**EXTRACTED DATA:**
- Opening Delimiter -

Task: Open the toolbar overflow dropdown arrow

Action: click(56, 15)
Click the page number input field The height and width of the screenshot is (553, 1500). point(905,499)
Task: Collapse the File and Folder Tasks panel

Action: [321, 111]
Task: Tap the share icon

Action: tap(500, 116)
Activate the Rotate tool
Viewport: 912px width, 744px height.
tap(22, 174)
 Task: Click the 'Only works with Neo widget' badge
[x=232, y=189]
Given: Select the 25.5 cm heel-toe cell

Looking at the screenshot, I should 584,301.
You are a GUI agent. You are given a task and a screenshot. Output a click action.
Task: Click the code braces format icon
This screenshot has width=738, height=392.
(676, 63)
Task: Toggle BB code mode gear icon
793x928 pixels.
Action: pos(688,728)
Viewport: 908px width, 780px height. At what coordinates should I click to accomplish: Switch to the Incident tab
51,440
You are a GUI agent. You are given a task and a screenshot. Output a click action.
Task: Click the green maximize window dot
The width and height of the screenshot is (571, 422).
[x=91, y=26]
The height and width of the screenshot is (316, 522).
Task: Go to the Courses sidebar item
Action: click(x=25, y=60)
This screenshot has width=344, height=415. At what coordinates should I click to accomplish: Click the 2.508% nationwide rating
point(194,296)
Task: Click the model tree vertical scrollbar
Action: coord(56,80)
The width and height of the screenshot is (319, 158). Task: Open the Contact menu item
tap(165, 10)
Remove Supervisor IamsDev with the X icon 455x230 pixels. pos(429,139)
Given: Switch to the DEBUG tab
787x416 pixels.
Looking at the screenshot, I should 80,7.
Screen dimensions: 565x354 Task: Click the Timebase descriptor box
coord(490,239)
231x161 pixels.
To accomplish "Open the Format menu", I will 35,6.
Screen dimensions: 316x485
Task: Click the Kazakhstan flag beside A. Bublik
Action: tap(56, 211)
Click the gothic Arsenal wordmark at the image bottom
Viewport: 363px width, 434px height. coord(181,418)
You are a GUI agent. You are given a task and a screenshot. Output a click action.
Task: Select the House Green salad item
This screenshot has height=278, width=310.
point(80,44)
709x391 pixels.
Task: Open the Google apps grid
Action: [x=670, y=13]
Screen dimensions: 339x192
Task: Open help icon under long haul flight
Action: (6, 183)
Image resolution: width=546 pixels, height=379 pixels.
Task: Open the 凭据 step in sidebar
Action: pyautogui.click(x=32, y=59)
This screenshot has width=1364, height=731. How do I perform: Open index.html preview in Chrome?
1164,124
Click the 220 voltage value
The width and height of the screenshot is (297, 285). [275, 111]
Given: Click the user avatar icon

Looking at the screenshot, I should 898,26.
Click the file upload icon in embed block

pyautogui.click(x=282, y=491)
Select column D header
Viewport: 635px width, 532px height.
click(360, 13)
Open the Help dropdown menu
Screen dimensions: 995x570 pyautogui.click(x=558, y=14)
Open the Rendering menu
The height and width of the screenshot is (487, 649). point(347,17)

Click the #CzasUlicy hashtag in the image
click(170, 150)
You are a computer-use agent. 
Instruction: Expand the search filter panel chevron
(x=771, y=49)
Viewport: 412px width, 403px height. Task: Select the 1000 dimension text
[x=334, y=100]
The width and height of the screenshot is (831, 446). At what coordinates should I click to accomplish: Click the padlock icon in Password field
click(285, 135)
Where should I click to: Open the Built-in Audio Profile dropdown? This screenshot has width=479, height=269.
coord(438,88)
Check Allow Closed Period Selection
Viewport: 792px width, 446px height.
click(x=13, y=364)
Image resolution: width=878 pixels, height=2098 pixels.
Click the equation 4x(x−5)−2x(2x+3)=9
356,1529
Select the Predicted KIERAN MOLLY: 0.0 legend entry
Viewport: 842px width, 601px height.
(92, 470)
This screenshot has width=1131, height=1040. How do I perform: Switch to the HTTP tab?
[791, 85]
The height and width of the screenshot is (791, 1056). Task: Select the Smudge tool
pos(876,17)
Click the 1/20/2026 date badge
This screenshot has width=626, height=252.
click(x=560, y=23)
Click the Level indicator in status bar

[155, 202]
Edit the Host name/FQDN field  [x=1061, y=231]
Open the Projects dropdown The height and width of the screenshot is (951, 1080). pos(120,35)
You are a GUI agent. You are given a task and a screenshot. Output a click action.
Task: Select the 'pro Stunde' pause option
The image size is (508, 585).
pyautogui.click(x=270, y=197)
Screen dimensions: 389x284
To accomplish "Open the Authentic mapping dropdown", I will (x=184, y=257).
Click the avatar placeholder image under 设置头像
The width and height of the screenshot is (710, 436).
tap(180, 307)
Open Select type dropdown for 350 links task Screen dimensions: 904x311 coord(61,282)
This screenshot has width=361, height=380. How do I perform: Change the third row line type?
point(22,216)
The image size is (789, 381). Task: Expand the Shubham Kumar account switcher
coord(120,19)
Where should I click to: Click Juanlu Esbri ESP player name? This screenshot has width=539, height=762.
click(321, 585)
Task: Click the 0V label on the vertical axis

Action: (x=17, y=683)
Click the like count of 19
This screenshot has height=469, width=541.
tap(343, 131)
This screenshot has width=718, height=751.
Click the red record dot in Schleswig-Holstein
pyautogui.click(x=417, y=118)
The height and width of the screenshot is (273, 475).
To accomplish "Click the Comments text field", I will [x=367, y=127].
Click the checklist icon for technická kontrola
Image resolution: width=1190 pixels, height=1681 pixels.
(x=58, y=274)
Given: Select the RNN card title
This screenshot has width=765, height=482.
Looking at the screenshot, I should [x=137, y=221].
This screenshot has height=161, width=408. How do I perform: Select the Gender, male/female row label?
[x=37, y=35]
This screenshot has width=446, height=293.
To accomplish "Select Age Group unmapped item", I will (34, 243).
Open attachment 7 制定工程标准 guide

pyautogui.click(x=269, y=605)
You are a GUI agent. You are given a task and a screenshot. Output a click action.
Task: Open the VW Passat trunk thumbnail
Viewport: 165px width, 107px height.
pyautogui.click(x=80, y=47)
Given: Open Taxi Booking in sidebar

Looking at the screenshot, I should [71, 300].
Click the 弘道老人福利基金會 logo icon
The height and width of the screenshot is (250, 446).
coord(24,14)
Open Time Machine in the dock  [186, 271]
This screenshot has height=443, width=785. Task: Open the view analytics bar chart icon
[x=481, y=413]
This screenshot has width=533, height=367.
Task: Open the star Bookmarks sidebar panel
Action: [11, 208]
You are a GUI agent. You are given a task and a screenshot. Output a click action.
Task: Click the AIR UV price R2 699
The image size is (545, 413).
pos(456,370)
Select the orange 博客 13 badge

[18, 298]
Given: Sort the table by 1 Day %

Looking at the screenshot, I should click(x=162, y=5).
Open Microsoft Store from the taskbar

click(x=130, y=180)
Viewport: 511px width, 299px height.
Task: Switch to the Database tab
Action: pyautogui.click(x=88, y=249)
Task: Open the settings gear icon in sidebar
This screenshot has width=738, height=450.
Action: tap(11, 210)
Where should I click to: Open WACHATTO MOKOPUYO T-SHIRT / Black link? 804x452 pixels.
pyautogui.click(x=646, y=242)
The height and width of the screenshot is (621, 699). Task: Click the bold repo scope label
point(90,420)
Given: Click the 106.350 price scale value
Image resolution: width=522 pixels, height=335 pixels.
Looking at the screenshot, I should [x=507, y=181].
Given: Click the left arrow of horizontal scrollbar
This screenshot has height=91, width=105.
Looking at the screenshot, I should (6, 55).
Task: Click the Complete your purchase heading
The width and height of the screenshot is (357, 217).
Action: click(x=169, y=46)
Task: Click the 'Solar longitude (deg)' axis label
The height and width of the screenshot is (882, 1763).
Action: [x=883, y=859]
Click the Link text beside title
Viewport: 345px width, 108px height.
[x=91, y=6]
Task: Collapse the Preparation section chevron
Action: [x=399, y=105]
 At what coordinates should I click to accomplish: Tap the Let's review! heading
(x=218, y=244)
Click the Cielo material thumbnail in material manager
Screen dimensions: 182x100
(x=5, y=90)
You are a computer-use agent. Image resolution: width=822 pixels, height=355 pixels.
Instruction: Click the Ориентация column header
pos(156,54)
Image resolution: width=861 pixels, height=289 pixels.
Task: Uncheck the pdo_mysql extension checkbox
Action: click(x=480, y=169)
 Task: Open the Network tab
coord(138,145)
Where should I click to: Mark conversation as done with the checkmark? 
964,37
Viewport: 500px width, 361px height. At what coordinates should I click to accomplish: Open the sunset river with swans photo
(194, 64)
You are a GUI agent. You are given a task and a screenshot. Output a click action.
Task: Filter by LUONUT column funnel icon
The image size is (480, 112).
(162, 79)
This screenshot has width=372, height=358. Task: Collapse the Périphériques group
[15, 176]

- Closing Delimiter -

**TASK DESCRIPTION:** Restate, word for word and with nothing added, the lines from the first line of the listing through the one where "Given: Switch to the DEBUG tab" stands.

**YOUR SOLUTION:**
Task: Open the toolbar overflow dropdown arrow

Action: click(56, 15)
Click the page number input field The height and width of the screenshot is (553, 1500). point(905,499)
Task: Collapse the File and Folder Tasks panel

Action: [321, 111]
Task: Tap the share icon

Action: tap(500, 116)
Activate the Rotate tool
Viewport: 912px width, 744px height.
tap(22, 174)
 Task: Click the 'Only works with Neo widget' badge
[x=232, y=189]
Given: Select the 25.5 cm heel-toe cell

Looking at the screenshot, I should 584,301.
You are a GUI agent. You are given a task and a screenshot. Output a click action.
Task: Click the code braces format icon
This screenshot has width=738, height=392.
(676, 63)
Task: Toggle BB code mode gear icon
793x928 pixels.
Action: pos(688,728)
Viewport: 908px width, 780px height. At what coordinates should I click to accomplish: Switch to the Incident tab
51,440
You are a GUI agent. You are given a task and a screenshot. Output a click action.
Task: Click the green maximize window dot
The width and height of the screenshot is (571, 422).
[x=91, y=26]
The height and width of the screenshot is (316, 522).
Task: Go to the Courses sidebar item
Action: click(x=25, y=60)
This screenshot has width=344, height=415. At what coordinates should I click to accomplish: Click the 2.508% nationwide rating
point(194,296)
Task: Click the model tree vertical scrollbar
Action: coord(56,80)
The width and height of the screenshot is (319, 158). Task: Open the Contact menu item
tap(165, 10)
Remove Supervisor IamsDev with the X icon 455x230 pixels. pos(429,139)
Given: Switch to the DEBUG tab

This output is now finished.